I’ve spent a lot of time using various tools, and have been around countless builders—all of us interested in tools, and here I’ve walked into a tool museum that any Eric Sloane fan would love, that would dazzle any carpenter.
I got a foamy dark German beer on tap, and rumpsteak and home-fried potatoes, boy was it good! Followed by 2 more foamy beers. And looked around and around at the tools. The beer, the food, the loud conversations (hearty lads), the warm light, friendly bartenders, thumping music…it felt immensely good.

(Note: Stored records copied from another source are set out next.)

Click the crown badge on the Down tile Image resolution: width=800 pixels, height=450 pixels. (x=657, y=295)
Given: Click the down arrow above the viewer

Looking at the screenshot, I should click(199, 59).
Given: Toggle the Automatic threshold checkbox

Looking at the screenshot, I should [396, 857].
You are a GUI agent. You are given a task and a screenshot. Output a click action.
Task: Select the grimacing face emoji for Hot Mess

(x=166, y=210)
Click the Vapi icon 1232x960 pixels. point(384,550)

It was like a hearty welcome back to Deutschland, land of (some of) my ancestors (after 4 weeks in Britain, land of other ancestors).
Back to Biz
Stretching–30th Anniversary Edition and Illustrated Gardners Catalog
We’re way behind schedule with both of these books (as usual), but also as usual, it’s been worth the delays, because they’ve both been honed. Update on both books coming in the next month.
Tiny House book
We’ve been gathering info for a year, and it’s my next major project, starting in November. In the somewhat cosmic category, Lesley and I ended up spending two nights in her cousins’ 100 sq. ft. beach hut, watching the water and clouds, hearing wind in the eaves, no electricity, no running water. Perfect for starting this new book.

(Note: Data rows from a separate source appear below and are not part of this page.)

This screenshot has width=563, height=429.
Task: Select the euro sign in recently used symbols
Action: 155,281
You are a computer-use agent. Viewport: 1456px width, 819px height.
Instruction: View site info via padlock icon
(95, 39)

To follow further adventures on this trip, including an upcoming week in Paris, check my blog.
(Posted 2 days later due to wi-fi scarcity here) I have a ton of stuff, will try to catch up next week in Paris.

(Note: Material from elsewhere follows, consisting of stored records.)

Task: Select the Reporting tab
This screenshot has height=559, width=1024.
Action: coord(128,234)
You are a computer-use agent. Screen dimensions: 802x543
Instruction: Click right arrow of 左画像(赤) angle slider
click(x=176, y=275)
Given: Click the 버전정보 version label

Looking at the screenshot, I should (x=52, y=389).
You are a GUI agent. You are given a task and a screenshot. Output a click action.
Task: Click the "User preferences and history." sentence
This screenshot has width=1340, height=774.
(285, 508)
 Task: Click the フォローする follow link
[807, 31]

Security at the Frankfurt Book Fair is overboard. There are about 18 cop cars (Polizei) parked in one of the parking lots. Cops and security guards everywhere you look, all with guns, clubs, mace, handcuffs. Cops always in pairs, often one has an Uzi-type automatic rifle (with big curved ammo clip) hung diagonally across chest, in position to raise quickly and fire. They watch everyone, all the time. Is this all necessary? Are book lovers really a terrorist target?
The fair is bustling. Mobbed with people.